Text for analysis ->

Soon came another edit, in which the teen revealed that he and this prospective match had been texting for two hours. “He has also called me cutie twice, so I think it’s going well?” he added. “Going to go bowling tomorrow evening.”
Then, in the comments section, the teen offered the most heartening update yet. “It was awesome!” he wrote, with all-caps, exclamation-pointed enthusiasm. “He was even more handsome in person! Beyond looks, though, he was really sweet. Like, he got me flowers, which feels weird but also nice, and we had a total vibe! Kept laughing and joking around and even flirting. Well, he was flirting. I was trying and failing to flirt. That’s OK, though—he seemed to like it, ‘cause he kissed me! More than once, I might add! Plus, he told me he had a good time and texted me to say it again and ask if I want to do something again!”
Somewhere out there, a certain father is beaming with self-satisfaction.
THAT Steve
I’m always skeptical of these Reddit reports. This one I don’t care if it’s real. I teared up reading it so if it’s made up, it’s a made up thing that touched my heart.
Sageone
I agree.
white-queer-african
Real or Not. I don’t care. Now if only my dad did this when I came out. A very long time ago but I am delighted that it is mostly becoming easier for young gay people to fall out of the closet. Or am I being delusional?
Sageone
When I came out to my dad in 1968 (!), he was supportive, but he said he hoped I wouldn’t be one of the queers that stood on the street corner looking for sex. Different times… very different.

Data listing ->

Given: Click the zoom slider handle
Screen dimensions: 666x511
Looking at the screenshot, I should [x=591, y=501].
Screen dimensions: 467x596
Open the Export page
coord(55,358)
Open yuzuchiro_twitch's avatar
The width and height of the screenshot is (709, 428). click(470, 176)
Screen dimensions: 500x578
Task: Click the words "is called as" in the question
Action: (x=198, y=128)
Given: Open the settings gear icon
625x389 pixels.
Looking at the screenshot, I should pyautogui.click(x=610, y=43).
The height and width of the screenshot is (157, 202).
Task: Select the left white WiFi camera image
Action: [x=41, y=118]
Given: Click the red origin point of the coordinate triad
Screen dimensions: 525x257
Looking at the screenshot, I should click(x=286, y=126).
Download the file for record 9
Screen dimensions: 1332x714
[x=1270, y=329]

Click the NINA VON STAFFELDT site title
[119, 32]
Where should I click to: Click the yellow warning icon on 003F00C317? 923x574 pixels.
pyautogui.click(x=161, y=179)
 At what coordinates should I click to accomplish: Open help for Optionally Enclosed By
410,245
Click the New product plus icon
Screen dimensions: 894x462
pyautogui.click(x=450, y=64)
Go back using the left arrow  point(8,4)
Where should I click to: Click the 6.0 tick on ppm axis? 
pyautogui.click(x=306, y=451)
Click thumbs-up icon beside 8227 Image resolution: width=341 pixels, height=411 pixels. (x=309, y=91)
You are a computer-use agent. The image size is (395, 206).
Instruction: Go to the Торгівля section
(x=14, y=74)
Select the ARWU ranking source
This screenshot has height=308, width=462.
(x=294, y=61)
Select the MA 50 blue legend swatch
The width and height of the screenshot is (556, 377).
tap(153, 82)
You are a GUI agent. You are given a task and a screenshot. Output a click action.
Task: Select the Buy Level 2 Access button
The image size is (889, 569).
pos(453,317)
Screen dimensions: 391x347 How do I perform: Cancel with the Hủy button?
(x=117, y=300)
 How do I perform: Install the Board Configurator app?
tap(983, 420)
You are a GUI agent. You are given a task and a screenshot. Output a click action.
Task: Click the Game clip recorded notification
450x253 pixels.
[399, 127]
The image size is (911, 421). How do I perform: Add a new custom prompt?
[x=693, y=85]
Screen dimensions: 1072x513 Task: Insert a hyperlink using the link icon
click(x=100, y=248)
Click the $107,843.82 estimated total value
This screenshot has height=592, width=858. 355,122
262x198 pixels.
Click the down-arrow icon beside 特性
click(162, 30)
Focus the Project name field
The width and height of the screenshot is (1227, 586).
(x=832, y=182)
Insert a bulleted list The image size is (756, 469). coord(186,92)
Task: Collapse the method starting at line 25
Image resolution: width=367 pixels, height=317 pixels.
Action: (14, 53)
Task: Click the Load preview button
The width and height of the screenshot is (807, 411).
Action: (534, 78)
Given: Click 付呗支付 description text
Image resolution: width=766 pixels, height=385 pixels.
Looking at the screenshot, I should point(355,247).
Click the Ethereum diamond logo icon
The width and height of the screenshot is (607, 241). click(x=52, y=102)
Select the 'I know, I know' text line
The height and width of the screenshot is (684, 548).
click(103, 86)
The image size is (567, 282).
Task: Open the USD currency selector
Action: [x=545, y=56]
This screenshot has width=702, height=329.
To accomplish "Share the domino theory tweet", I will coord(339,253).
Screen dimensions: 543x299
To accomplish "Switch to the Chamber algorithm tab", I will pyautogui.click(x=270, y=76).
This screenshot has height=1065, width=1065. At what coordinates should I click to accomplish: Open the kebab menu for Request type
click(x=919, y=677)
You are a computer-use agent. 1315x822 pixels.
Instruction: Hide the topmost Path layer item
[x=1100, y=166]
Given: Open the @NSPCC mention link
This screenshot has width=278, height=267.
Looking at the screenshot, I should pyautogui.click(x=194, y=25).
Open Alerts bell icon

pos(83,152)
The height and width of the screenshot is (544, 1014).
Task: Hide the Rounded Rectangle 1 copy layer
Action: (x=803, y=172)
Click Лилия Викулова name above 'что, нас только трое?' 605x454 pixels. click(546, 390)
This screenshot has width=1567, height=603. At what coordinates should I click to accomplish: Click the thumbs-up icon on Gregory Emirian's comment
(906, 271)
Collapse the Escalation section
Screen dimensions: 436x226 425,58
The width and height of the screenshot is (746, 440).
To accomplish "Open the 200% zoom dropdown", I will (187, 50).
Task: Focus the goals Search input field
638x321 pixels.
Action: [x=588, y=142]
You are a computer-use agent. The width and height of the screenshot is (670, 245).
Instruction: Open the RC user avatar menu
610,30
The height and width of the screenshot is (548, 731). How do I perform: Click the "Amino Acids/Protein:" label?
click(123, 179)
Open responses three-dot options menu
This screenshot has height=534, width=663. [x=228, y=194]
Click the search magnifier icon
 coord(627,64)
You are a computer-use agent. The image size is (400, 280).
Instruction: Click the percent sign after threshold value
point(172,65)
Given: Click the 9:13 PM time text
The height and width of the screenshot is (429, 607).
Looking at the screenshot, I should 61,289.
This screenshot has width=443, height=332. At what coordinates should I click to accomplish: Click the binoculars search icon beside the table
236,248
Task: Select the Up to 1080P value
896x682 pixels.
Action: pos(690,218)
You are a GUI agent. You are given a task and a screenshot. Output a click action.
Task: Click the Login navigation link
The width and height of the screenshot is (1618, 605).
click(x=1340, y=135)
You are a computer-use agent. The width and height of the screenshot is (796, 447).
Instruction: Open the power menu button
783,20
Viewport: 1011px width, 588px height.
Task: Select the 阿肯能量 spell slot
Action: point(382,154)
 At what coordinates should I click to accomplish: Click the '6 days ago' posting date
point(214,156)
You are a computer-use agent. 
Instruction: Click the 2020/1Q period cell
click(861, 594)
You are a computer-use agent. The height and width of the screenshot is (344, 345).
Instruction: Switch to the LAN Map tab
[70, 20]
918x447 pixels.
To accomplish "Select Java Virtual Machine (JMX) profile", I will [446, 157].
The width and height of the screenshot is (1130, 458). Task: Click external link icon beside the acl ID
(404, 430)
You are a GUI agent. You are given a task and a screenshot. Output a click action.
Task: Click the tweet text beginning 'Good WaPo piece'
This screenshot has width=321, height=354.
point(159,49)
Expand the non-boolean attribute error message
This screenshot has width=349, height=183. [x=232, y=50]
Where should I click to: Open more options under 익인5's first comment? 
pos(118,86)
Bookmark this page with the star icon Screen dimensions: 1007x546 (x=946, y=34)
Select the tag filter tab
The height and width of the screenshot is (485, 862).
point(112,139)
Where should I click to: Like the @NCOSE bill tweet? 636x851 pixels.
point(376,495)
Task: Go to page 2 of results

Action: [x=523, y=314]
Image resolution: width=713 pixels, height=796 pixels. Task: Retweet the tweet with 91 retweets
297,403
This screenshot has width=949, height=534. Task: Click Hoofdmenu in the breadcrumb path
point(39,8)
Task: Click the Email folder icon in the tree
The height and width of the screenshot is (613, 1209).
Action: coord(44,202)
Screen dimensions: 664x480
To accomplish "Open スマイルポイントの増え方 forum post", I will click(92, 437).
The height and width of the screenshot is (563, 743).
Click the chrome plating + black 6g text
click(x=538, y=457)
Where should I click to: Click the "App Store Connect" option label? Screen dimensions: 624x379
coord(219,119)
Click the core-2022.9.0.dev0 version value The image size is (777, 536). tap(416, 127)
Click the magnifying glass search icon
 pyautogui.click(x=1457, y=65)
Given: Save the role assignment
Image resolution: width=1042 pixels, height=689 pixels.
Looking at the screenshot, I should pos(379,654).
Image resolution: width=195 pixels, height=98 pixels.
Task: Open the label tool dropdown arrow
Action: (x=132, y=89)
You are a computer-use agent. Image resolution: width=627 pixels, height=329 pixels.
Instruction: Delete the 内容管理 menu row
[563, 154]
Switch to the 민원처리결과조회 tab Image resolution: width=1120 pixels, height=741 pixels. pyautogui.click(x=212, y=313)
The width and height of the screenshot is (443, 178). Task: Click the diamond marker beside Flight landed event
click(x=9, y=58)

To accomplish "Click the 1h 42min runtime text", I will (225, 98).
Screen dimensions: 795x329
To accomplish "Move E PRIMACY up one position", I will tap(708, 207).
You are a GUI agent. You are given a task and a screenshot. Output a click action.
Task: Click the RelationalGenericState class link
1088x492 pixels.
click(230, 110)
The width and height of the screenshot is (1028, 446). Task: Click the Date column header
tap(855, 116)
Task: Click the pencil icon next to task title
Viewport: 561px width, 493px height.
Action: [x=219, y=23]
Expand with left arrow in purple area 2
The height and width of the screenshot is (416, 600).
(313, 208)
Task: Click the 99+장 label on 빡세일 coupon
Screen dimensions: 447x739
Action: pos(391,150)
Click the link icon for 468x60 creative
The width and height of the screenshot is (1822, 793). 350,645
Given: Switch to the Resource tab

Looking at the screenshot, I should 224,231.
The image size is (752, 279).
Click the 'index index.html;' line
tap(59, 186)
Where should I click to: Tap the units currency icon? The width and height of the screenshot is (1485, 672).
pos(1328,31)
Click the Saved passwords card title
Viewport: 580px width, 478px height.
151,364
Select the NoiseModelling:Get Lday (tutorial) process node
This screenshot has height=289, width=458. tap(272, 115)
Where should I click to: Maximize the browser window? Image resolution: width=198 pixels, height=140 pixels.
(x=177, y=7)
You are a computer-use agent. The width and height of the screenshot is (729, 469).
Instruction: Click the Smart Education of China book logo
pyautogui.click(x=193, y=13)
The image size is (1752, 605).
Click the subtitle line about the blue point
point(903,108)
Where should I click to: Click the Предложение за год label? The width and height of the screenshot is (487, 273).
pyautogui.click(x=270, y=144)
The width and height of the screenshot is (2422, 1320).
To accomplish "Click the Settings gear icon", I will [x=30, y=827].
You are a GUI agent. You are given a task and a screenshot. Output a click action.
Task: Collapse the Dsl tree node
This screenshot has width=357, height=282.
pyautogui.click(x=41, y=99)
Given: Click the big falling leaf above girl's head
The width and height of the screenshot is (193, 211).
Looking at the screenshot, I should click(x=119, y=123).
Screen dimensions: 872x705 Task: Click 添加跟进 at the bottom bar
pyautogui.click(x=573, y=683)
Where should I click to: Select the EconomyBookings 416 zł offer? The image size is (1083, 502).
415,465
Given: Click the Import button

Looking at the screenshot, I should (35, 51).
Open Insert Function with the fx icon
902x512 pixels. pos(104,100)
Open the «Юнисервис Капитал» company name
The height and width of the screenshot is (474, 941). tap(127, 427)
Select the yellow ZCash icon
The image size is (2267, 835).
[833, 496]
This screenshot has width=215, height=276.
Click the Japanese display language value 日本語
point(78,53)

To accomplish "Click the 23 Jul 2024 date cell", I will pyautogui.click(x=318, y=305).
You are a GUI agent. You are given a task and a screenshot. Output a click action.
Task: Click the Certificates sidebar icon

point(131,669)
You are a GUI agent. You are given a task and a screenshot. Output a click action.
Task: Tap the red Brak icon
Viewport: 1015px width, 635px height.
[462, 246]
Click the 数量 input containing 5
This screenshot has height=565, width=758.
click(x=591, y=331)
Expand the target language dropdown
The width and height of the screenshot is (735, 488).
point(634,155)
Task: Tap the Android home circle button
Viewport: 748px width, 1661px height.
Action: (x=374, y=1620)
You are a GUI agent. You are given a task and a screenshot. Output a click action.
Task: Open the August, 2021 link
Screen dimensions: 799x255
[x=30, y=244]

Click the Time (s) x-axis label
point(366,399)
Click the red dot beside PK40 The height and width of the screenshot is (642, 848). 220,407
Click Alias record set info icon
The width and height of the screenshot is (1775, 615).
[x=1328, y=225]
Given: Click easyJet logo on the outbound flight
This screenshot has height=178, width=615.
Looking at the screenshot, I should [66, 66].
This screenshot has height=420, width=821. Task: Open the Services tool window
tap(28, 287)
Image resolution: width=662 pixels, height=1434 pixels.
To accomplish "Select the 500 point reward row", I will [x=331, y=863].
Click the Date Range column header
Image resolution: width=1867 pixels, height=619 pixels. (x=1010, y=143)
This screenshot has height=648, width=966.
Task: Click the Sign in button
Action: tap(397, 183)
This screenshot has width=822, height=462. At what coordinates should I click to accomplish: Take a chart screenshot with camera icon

Tasks to perform ->
1. Please list each username that posts a comment in the passage about the teen's date, naming each one only once.
2. Write the next part of the passage about the teen's date, picking up after its final sentence.

Results by task ->
1.
THAT Steve
Sageone
white-queer-african

2.
Diplomat
Wow. Beautiful.
Man About Town
I’m surprised teenagers today even know what bowling is! Anyway, mazel tov to this wonderful dad. I’d love to have been a fly on the wall when he threw his wife out of the house.
Kevin62387
Teenagers today don’t know what a rotary landline kitchen wall phone or a TV antenna are. Wish this kid all the best.
sexyjosie24
Wished my dad was still living for I would have wanted to come out to my dad and tell him I like guys and not girls. Must be nice to have a supportive dad like his dad and even set him up on a date with a co-worker’s son.
bachy
Brings to mind the lovely, early Russell Crowe film entitled, “The Sum of Us” in which a widowed father has to deal with two complex issues: while he is searching for “Miss Right,” his son, who is in his 20s and gay, is searching for “Mr. Right.” The film was brilliantly open-hearted and had a profound effect on me.
boblrice
bachy I love that movie. The father is so sweet, the relationship between them is so loving, and it’s one of the funniest films about tragedy out there. The ending gets me every time.
baggins435
Baxter!!
The real Bruce
Oh yeah, bachy. I love that movie too. Great story, wonderful actors in addition to Russell Crowe. One to watch and share.
nm4047
sounds like a made up agony aunt page. Clearly an attempt by someone to create a conversation starter for their online page.
JeffBaker
Wonderful! I came out after I had a fiancé (who I married and my folks were there!) and they were very supportive but I am SO glad they didn’t try to fix me up with anybody!
Karlis
We went bowling. How adorbs is that?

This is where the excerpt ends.